1週間で1ヶ月の生活費を使ってしまって、父親に電報を打ってお金を送ってもらったほどガチ捜索だったそうですよ。

しったかJAZZ博士
しったかJAZZ博士

マイルスは、18歳に見られなくてクラブに入れてもらうのに、何度も学生証を見せたそうじゃ。

1ヶ月ほど経った頃、ハーレムの『ヒート・ウェイヴ』というジャズ・クラブにチャーリー・パーカーが出ると知り、行ってみると本当に彼が出演していました。

 

マイルス、チャーリー・パーカーと同居する

パーカーは、ホテルを泊まり歩き、お金が無くなったら仕事をするような生活をしていました。

そんなパーカーにマイルスは「一緒に住まないか?」と提案します。

そうして、パーカーと一緒に住むようになったマイルスですが、パーカーはほとんどアパートにいないし、帰ってきたと思ったらいつの間にかいなくなっているような感じで、一緒に住んでいるのにパーカーを探し回る日々だったそうです。

 

ある時、マイルスはジュリアード音楽院で学んだことをパーカーに教えたんです。

すると、パーカーは音楽的な理論は全て分かっていたといいます。

パーカーは譜面もそんなにうまく書けない、なんならパーカーのメロディを代筆したこともあるマイルスは、びっくりしたそうです。

また、ある時、マイルスに「トランペットを吹かせろ」と言って吹いたパーカー。

マイルス曰く、「俺よりもうまくて、バードには敵わない気持ちになった」という。

 

基本マイルスは、パーカーの演奏を聴いて学んだという。

パーカーに特別に教えてもらったことはほとんどないというマイルスが、興味深いエピソードをインタビューで語っていました。

マイルスがディジーのように速いパッセージを吹きたくて一生懸命練習していた時のこと。

パーカーが、「真似をするぐらいなら、どうやれば自分の個性が表現できるか考えろ。
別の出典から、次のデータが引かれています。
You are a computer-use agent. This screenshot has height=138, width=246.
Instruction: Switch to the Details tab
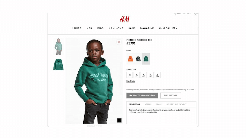[x=148, y=104]
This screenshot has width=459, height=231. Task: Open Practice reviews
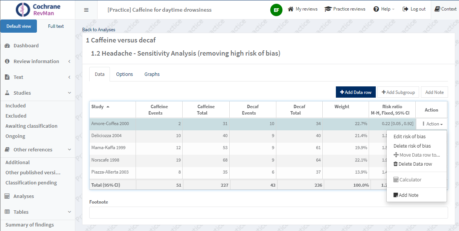(345, 9)
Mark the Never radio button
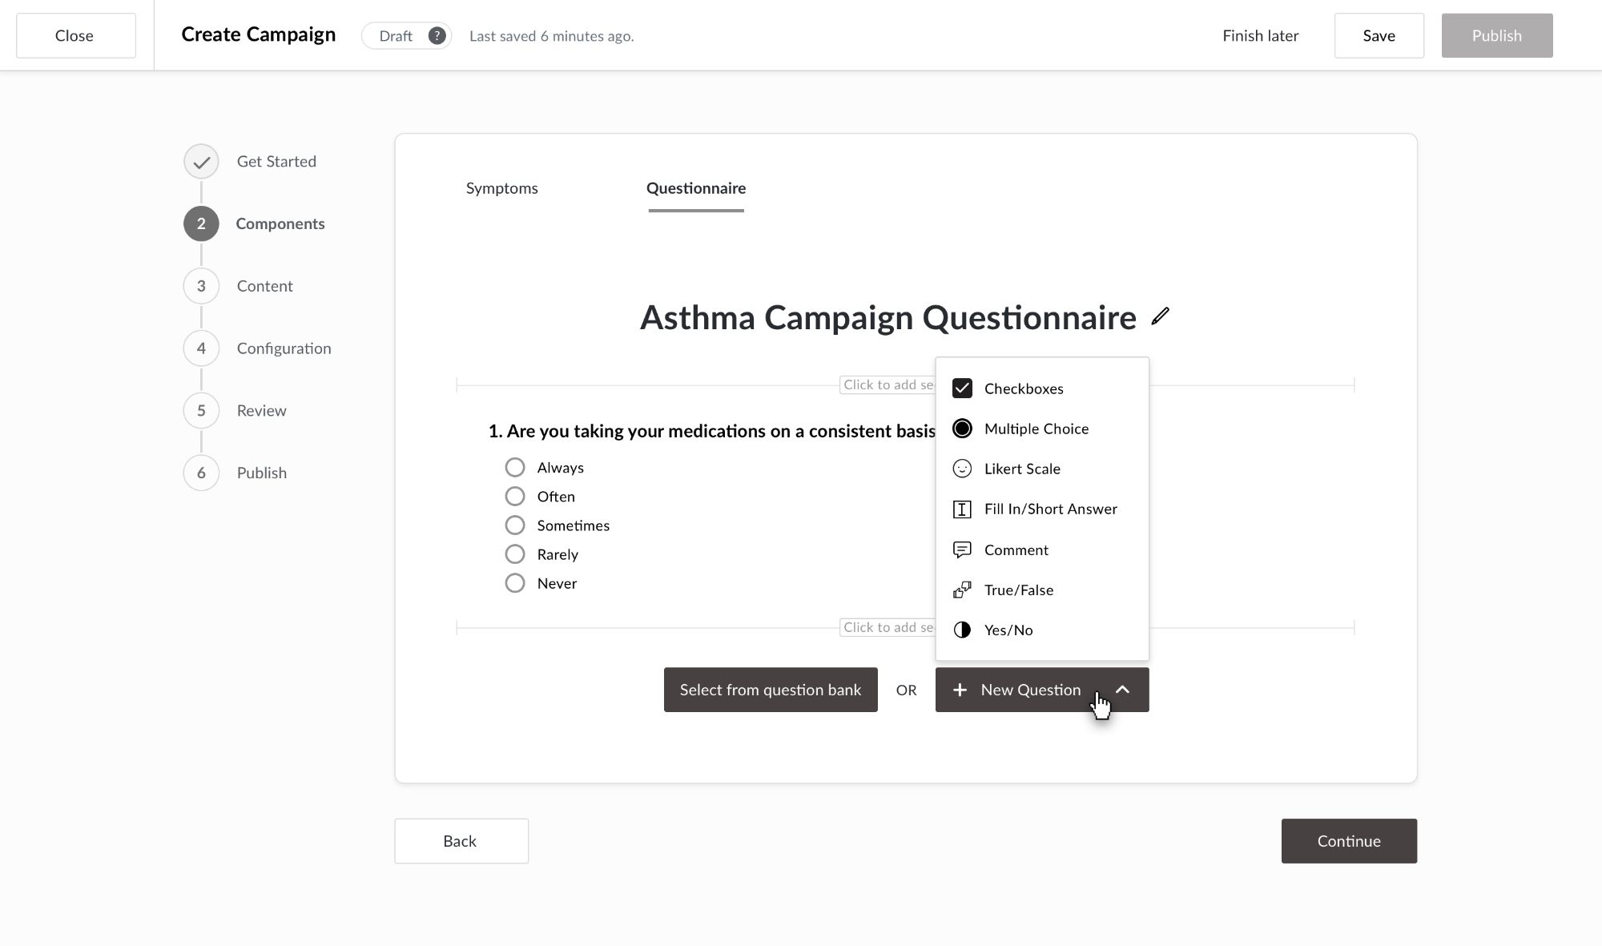1602x946 pixels. click(x=515, y=583)
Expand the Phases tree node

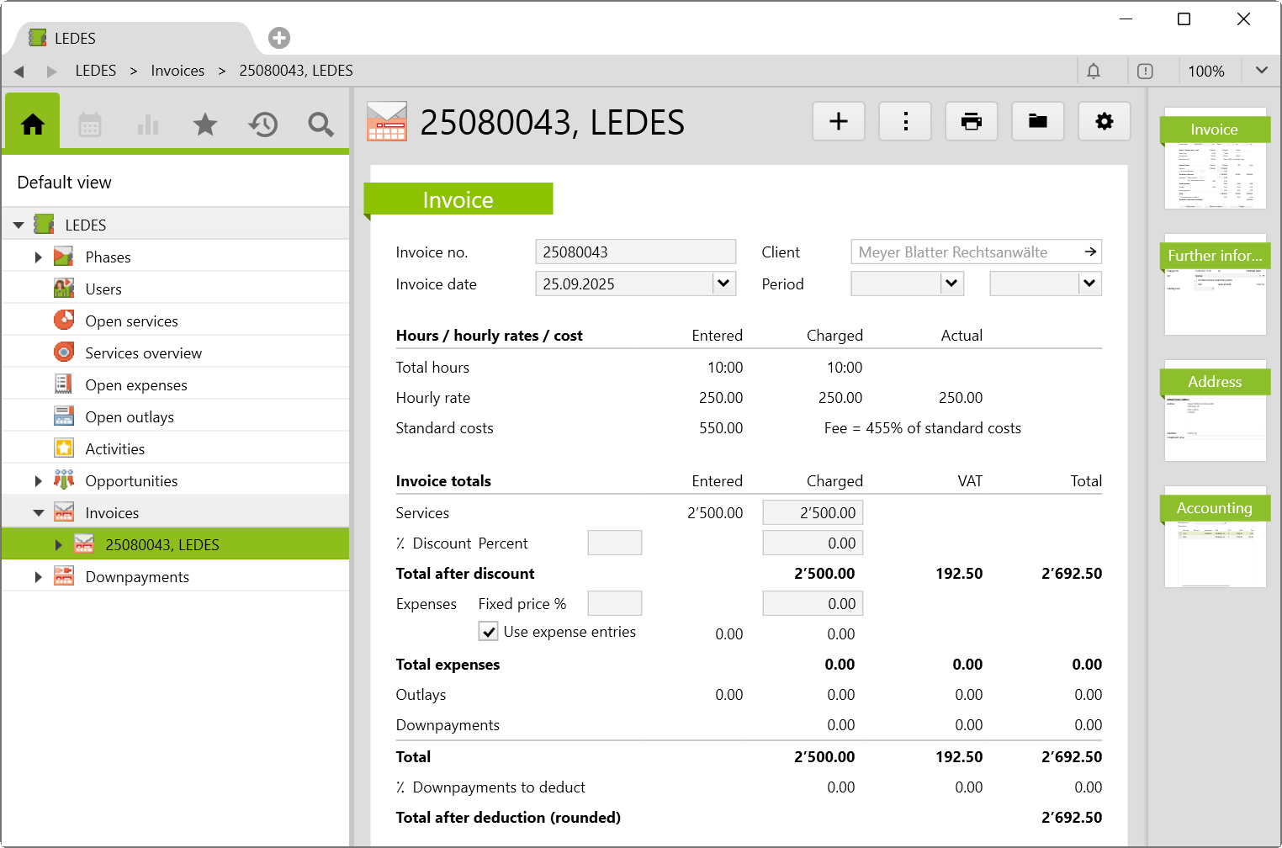point(38,257)
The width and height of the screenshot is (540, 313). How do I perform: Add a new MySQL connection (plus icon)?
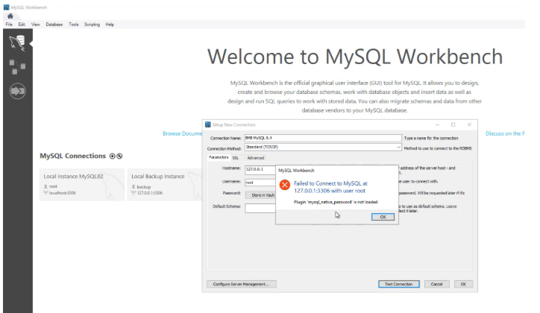(113, 157)
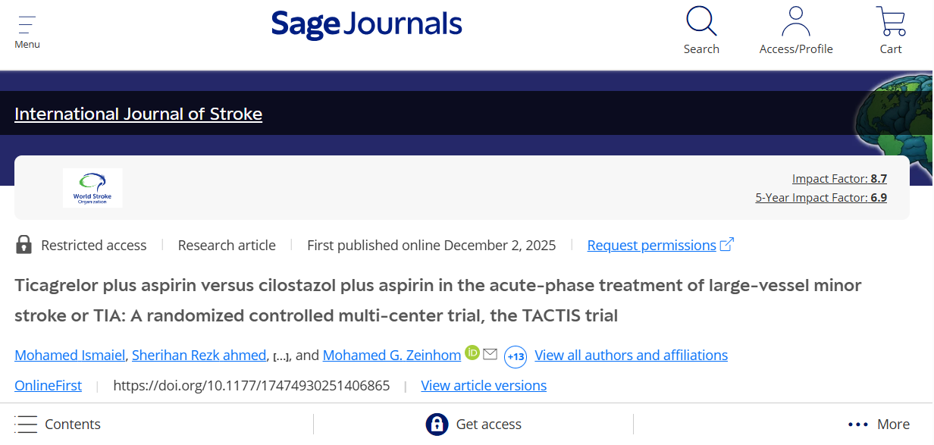Click the World Stroke Organization logo
Image resolution: width=934 pixels, height=445 pixels.
pos(92,188)
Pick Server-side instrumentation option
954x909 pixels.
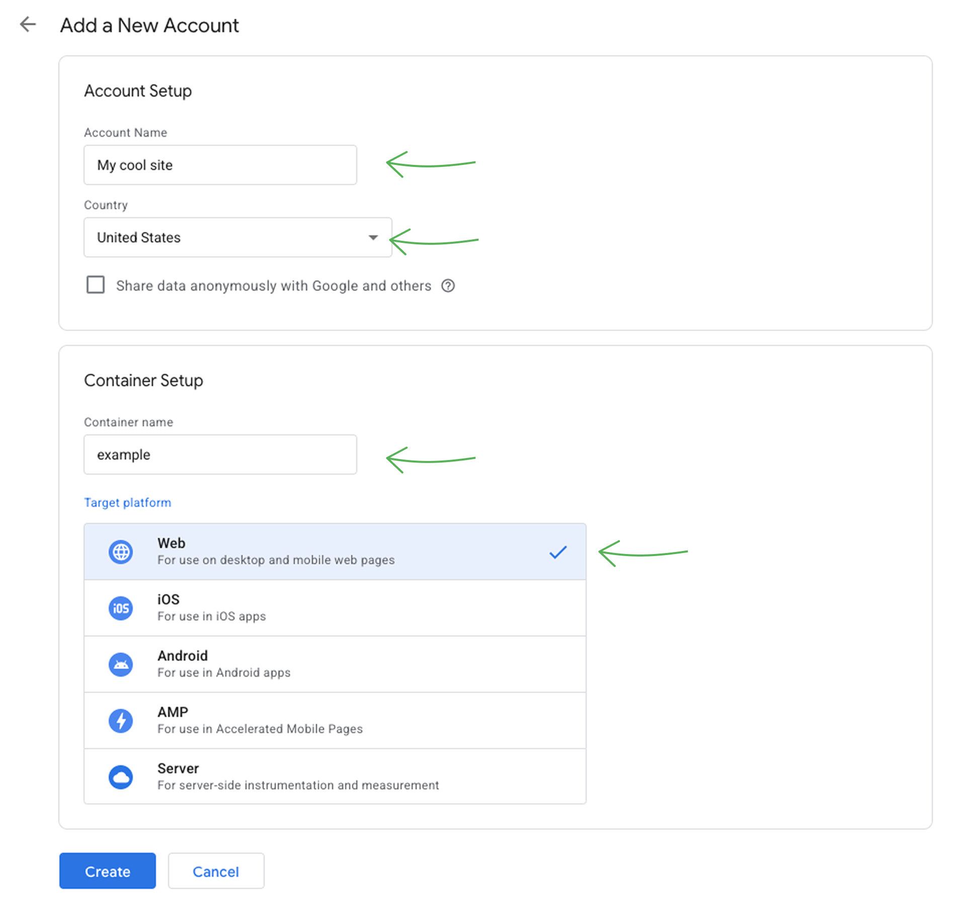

」と言ってきたんです。

さらに「お前はスペースを活かしたフレージングに良いものがあるから、それに磨きをかけるべきだ。」と言ったんです。

当時みんながディジーの真似をしていて、スピードを競うような風潮があったため、このように言われてマイルスはホッとしたという。

マイルスの生涯のスタイルがここで決まったんだと思えるような、エピソードですよね。

 

結局、パーカーとの同居は、パーカーがクスリの売人に「お金はマイルスが払う」と言って、マイルスの元に取り立てが来たのがきっかけで解消することになったという。1944年末のことです。

翌年マイルスは、パーカーのバンドに抜擢されるのですが、その話はまた次の機会に。

 

おわりに

マイルスはインタビューでパーカーについてこのように語っています。

散々迷惑をかけられたが、それでもバードとのことは全てが財産。

たくさんのことを学んだし、ジャズの世界に入る最高のきっかけを作ってくれたから。